#### Directions for this task:
The listing below is to be given again in full and word for word, without its images.

** Opening Provided records block **

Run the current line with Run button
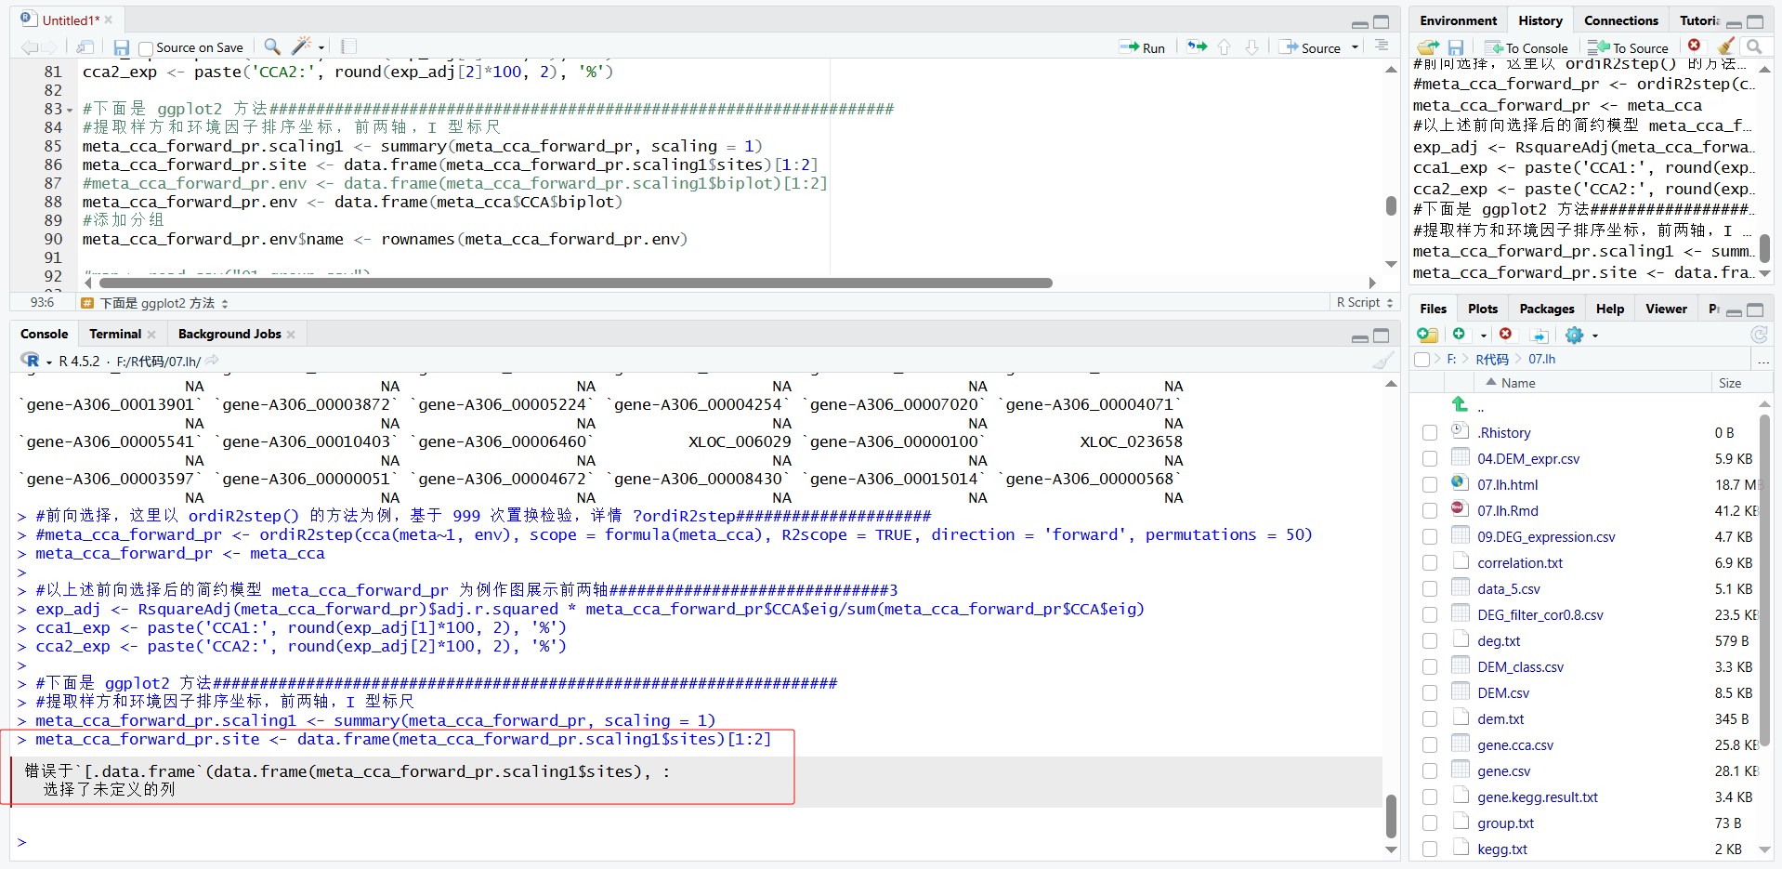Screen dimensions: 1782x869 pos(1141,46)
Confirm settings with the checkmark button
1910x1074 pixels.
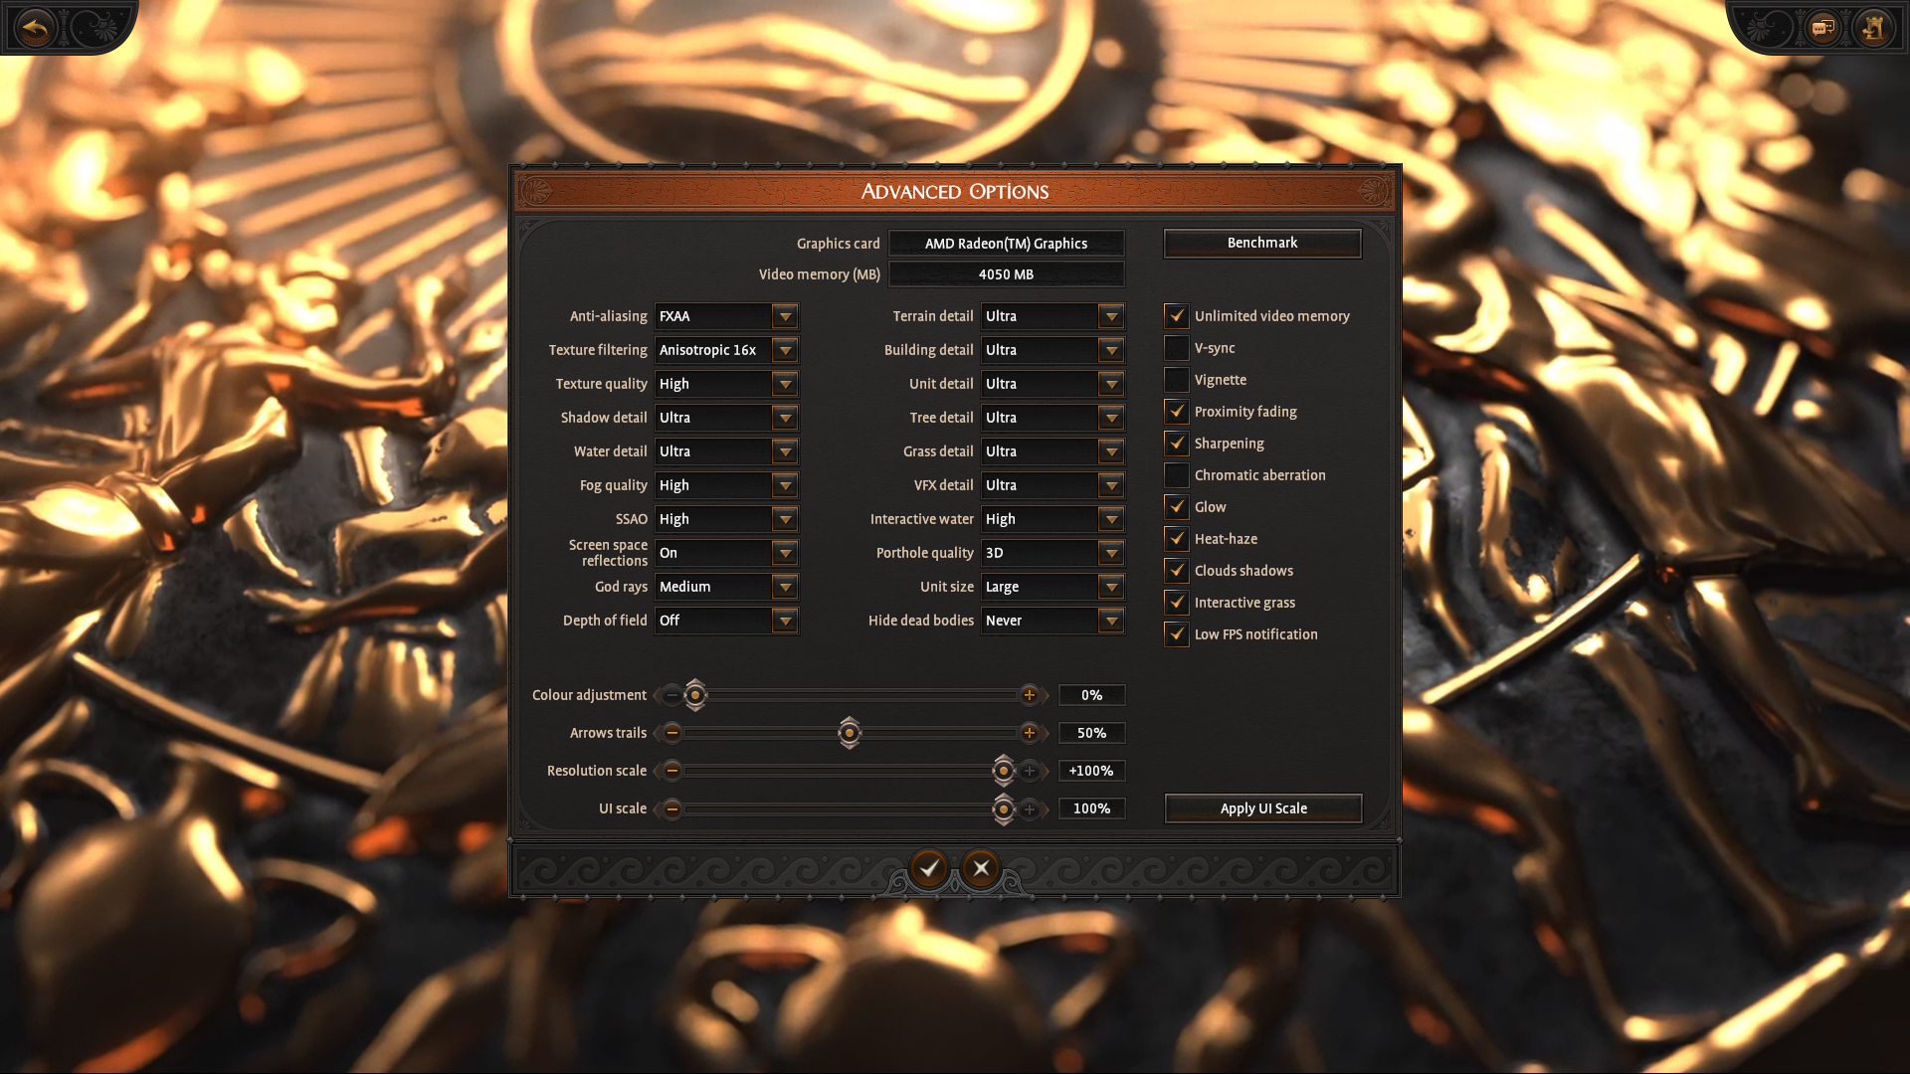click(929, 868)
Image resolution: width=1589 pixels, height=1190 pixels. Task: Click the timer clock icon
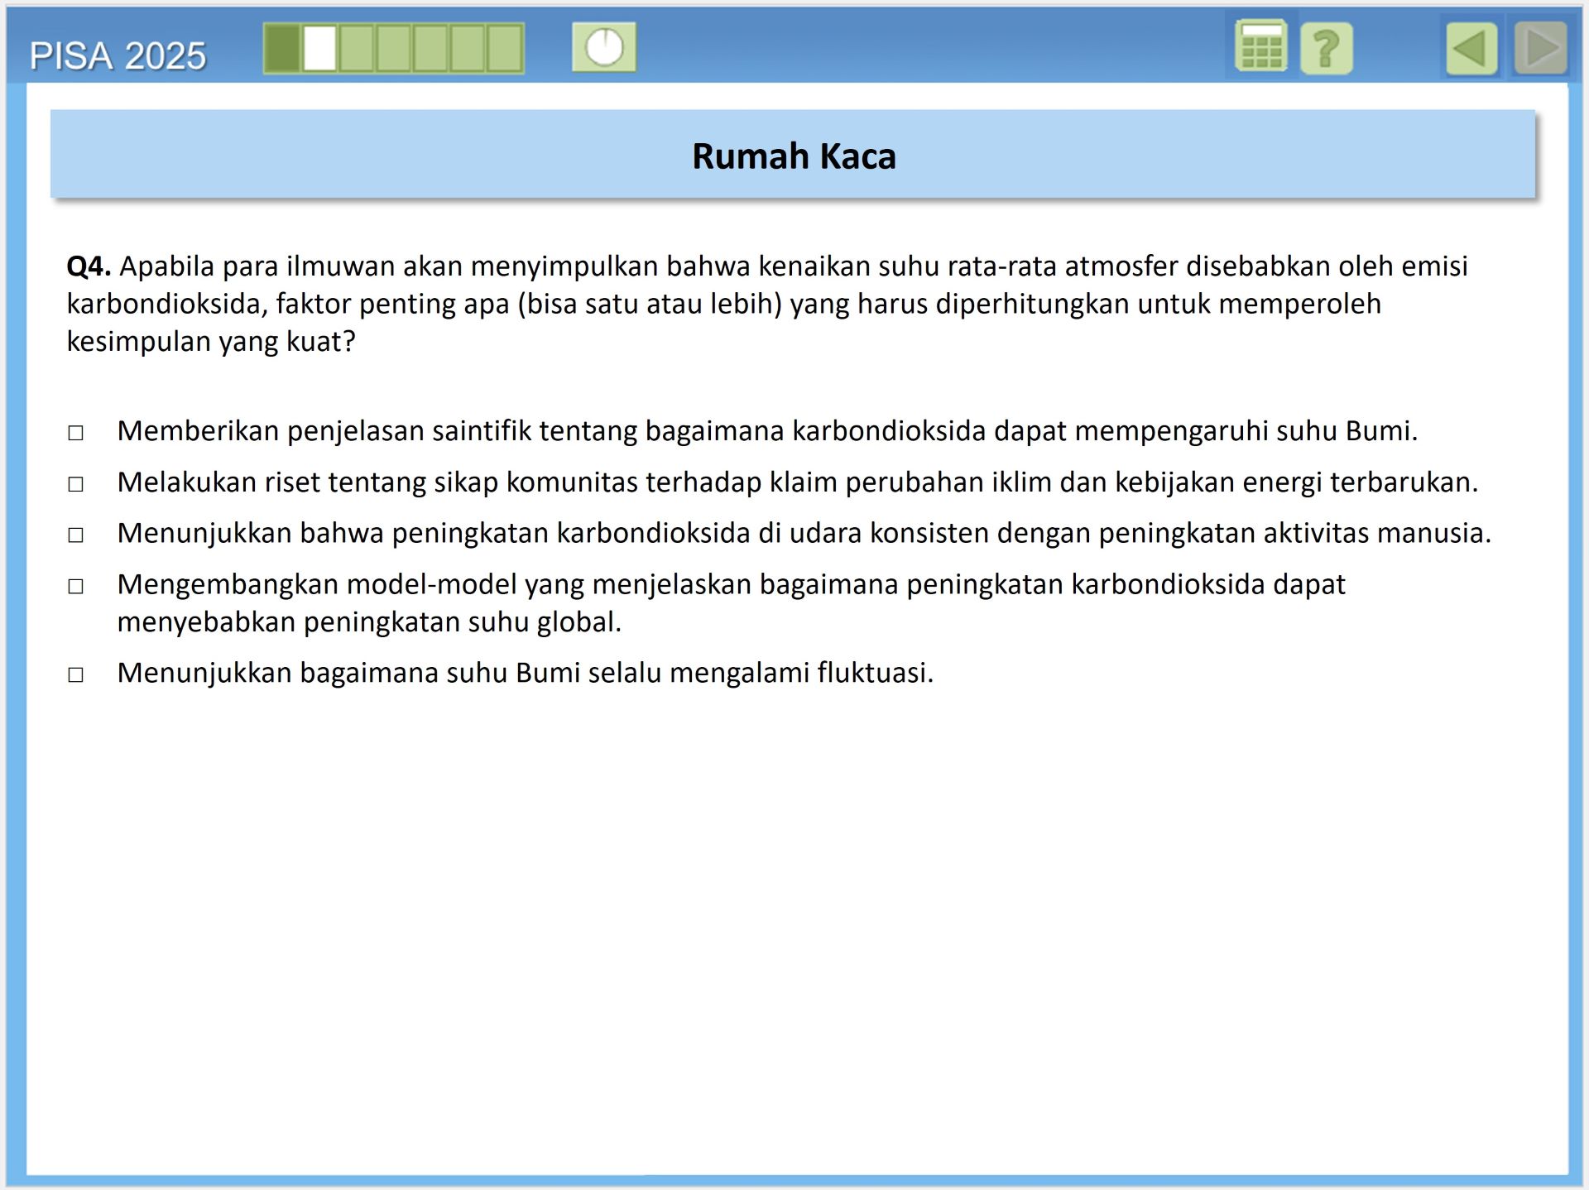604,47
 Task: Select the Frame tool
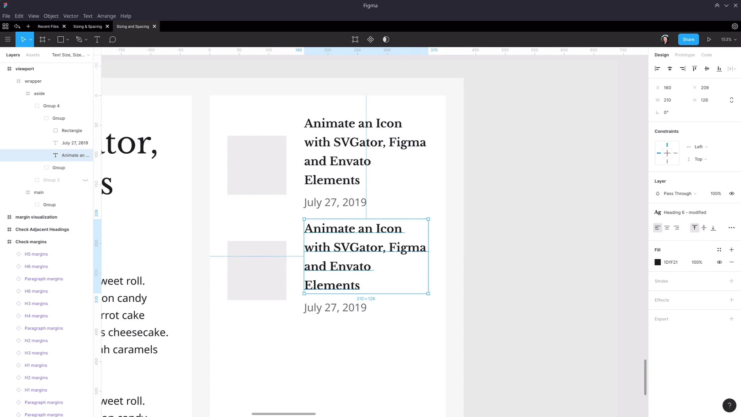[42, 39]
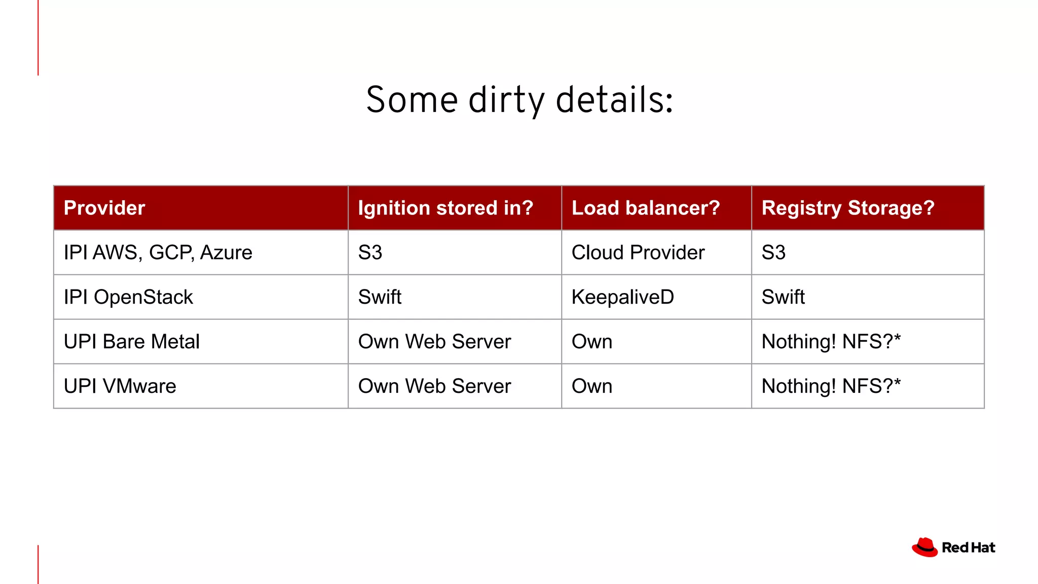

** Closing Provided records block **

#### Output of the task:
Run the current line with Run button
Screen dimensions: 1782x869 pos(1141,46)
Confirm settings with the checkmark button
1910x1074 pixels.
click(929, 868)
Image resolution: width=1589 pixels, height=1190 pixels. Task: Click the timer clock icon
604,47
 Task: Select the Frame tool
[42, 39]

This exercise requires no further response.